Faire toujours plus avec toujours moins, au péril de sa propre santé: après le suicide d'au moins cinq infirmiers cet été, la profession tire la sonnette d'alarme sur la souffrance "grandissante" des soignants à l'hôpital en se mobilisant ce mercredi. C'est en signe de "respect" pour ces collègues décédés entre juin et août - à Toulouse, au Havre, à Saint-Calais, près du Mans, et à Reims - que la Coordination nationale infirmière (CNI) a appelé à la grève et organisé un rassemblement à Martigues, près de Marseille, en marge de ses universités d'été. Pression, changement de poste imposé, harcèlement... Si des enquêtes sont en cours, les témoignages des représentants des personnels et des proches des défunts, relayés dans la presse régionale, faisaient tous un lien avec les conditions d'exercice.

Pour les syndicats, difficile de ne pas rapprocher ces drames du "mal-être qui s'amplifie" dans les couloirs de l'hôpital, selon Nathalie Depoire, la présidente de la CNI, comme des "économies faites sur la santé", pour Thierry Amouroux, secrétaire général du Syndicat national des professionnels infirmiers (SNPI). Au CHU de Toulouse, la situation inquiète d'autant plus qu'au suicide d'un infirmier sur son lieu de travail, reconnu depuis comme un accident du travail, se sont ajoutées les morts d'un autre infirmier, d'une aide-soignante et d'une étudiante en soins infirmiers.

"Le suicide, c'est toujours des causes multifactorielles", a concédé Patricia Calmettes, membre de la CGT à l'hôpital de Rangueil lors d'un point presse organisé lundi 12. Mais ce n'est pas une raison pour faire l'impasse sur "ce qui se passe au niveau professionnel", a-t-elle ajouté. "La souffrance, on la voit grandir tous les jours et à toutes les échelles". De fait, les réformes de ces quinze dernières années n'ont pas été indolores pour les personnels. En 2014, le Centre d'études de l'emploi soulignait d'ailleurs le "sentiment de dégradation" des conditions de travail des soignants, "insuffisamment prises en compte en amont" de ces réformes.

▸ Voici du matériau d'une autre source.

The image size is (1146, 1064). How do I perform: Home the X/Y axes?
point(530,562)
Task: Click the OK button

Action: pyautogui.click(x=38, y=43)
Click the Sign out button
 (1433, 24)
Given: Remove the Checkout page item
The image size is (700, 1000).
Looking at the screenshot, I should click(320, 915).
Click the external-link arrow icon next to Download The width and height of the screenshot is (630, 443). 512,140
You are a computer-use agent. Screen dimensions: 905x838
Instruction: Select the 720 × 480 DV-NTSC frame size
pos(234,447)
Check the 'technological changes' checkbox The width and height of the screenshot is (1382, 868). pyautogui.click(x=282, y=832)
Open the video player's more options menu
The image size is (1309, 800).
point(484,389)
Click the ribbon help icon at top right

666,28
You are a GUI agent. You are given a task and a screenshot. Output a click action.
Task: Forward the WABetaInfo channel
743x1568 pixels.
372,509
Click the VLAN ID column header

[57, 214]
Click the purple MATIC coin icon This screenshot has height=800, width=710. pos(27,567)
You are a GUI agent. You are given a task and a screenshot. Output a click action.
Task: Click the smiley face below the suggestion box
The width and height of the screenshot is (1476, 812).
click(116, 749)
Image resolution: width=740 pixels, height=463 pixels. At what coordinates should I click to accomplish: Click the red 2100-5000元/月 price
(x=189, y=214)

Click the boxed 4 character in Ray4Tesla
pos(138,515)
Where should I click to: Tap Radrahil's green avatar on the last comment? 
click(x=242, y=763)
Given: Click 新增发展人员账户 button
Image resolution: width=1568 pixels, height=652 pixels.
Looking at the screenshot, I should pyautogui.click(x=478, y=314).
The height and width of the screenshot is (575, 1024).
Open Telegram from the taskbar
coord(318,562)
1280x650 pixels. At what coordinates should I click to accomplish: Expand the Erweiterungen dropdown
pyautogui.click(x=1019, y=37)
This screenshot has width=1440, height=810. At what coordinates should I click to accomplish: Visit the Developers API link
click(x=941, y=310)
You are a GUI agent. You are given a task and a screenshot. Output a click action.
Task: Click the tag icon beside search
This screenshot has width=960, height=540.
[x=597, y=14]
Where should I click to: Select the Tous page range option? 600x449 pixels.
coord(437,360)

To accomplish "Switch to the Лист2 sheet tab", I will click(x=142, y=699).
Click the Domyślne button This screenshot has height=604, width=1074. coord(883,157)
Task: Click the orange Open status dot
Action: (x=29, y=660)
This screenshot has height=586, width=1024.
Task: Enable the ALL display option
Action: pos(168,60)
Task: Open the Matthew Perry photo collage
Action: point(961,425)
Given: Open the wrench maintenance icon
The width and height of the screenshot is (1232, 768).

Course à l'acte, plus grande rotation des patients et objectifs plus poussés en matière de qualité des soins s'accordent difficilement avec les plans d'économies drastiques imposés au secteur - un milliard d'euros rien qu'en 2016 -, l'activité augmentant plus vite que les effectifs. "On se fait houspiller, on doit aller de plus en plus vite mais avec moins de monde", témoigne Valérie, infirmière dans un service d'urgences parisien depuis 18 ans. "Le patient n'est plus qu'un objet qu'on pousse sur un brancard et basta !". Outre la pénibilité propre au monde hospitalier (horaires décalés, souffrance des patients, etc), c'est bien le manque de personnel qui accable les soignants. "Les problèmes de planning", avec des absences non remplacées ou des personnels rappelés sur leur temps de repos, "de fatigue, d'épuisement, c'est le quotidien aujourd'hui à l'hôpital", s'alarme Frédéric Valletoux, le président de la Fédération hospitalière de France (FHF). La faute, selon lui, à la réforme des 35 heures, qui ne "correspond plus aux contraintes économiques" et s'est faite "sans les créations d'emplois" nécessaires, juge-t-il.

Sur trois ans, jusqu'en 2017, les hôpitaux sont sommés d'économiser l'équivalent de 22.000 postes. La masse salariale représentant "plus de 70%" du budget des hôpitaux, pas étonnant qu'elle soit sa principale "variable d'ajustement", explique Jean-Luc Stanislas, cadre de santé supérieur dans un établissement psychiatrique et consultant. "Cela se traduit par le non renouvellement des départs, la précarisation des statuts" ou encore une polyvalence accrue demandée aux soignants amenés à changer de service, énumère-t-il.

Résultat, "on voit de plus en plus arriver dans nos permanences des soignants en larmes qui se disent +je ne vaux plus rien,+ qui ont l'impression de mal faire leur travail", s'inquiète Nathalie Depoire. Outre la définition de ratios de soignants au lit du patient et par spécialité, la syndicaliste réclame des moyens pour la prévention des risques psycho-sociaux à l'hôpital. Un thème qui fera l'objet d'annonces "à l'automne", selon la ministre de la Santé Marisol Touraine, pour qui le suicide de professionnels de santé est "évidemment extrêmement préoccupant".